JCM may waive all or portion of the fee shown in Appendix A.
5. Expenses Borne by JCM. Except for those expenses borne by the Trust
pursuant to Section 6 below, JCM shall bear all expenses incurred in connection
with the operation of the Fund. JCM may agree to bear expenses enumerated in
Section 6 that are borne by the Trust, a Fund or Class.
6. Expenses Borne by the Trust. The Trust shall bear the following
expenses: any compensation, fees, or reimbursements which the Trust pays to its
Trustees who are not interested persons of JCM ("Independent Trustees"); fees
and expenses of counsel to the Independent Trustees; fees and expenses of
consultants to the Fund (in compliance with any applicable regulatory order
involving the Fund, JCM or any affiliate of JCM); audit expenses; brokerage
commissions and all other expenses in connection with execution of portfolio
transactions; interest; all federal, state and local taxes (including stamp,
excise, income and franchise taxes); any litigation and other extraordinary
expenses (in compliance with any applicable regulatory order involving the Fund,
JCM or any affiliate of JCM)).
7. Termination. This Agreement may be terminated at any time, without
penalty, by the Trustees of the Trust, or by the shareholders of the Trust
acting by vote of at least a majority of its outstanding voting securities (as
defined in the 1940 Act), provided in either case that sixty (60) days advance
written notice of termination be given to JCM at its principal place of
business. This Agreement may be terminated by JCM at any time, without penalty,
by giving sixty (60) days advance written notice of termination to the Trust,
addressed to its principal place of business.
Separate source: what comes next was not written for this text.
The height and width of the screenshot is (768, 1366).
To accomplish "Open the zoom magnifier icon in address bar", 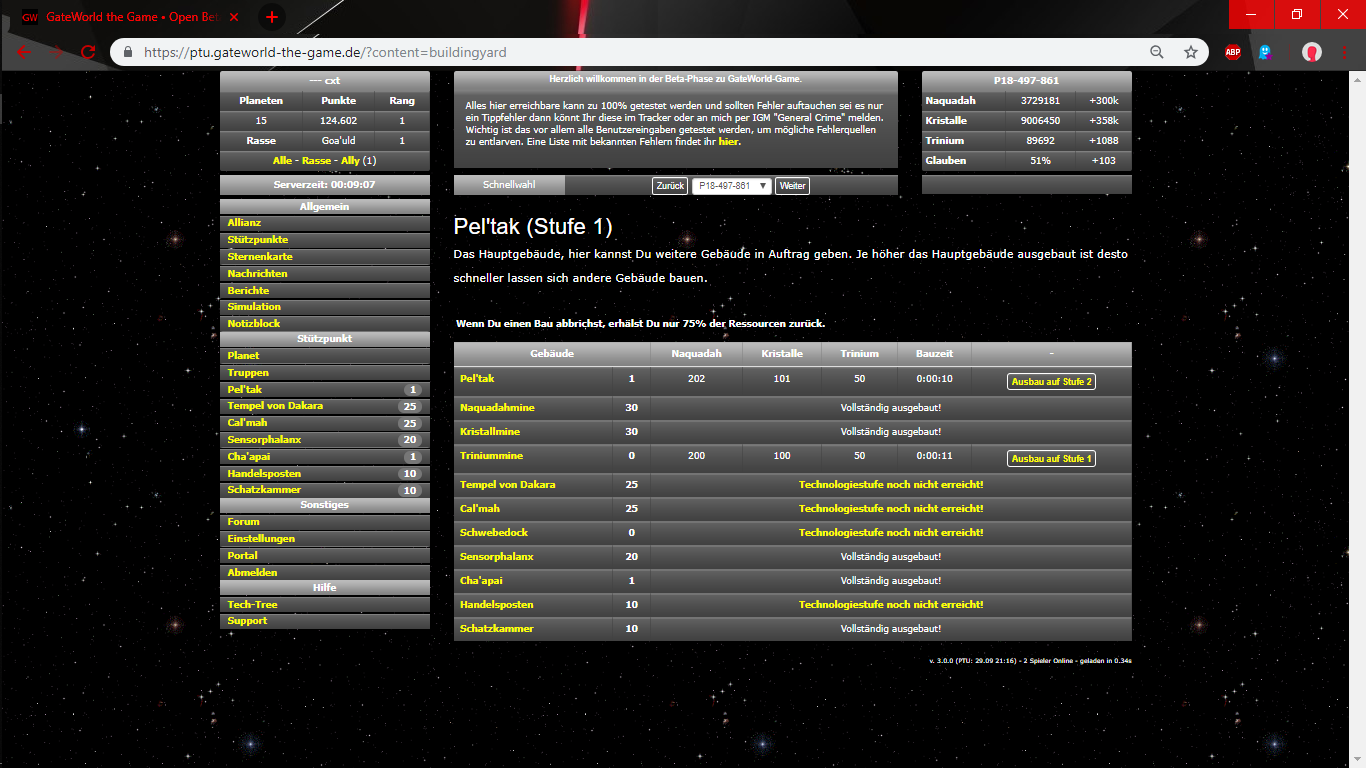I will tap(1157, 52).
8. Term. This Agreement shall continue in effect until February 1, 2009,
and for successive annual periods thereafter unless sooner terminated in
accordance with Section 7 hereof.
9. Amendments. This Agreement may be amended by the parties only if such
amendment is in writing and signed by the parties to this Agreement.
10. Allocation of Expenses.
a. The Trustees shall determine the basis for making an appropriate
allocation of the Trust's expenses (other than those directly
attributable to the Fund) between each Fund and the other series
of the Trust.
b. The Trustees shall determine the basis for making an appropriate
allocation of the Fund's expenses (other than those directly
attributable to a Class) between each Class of the Fund.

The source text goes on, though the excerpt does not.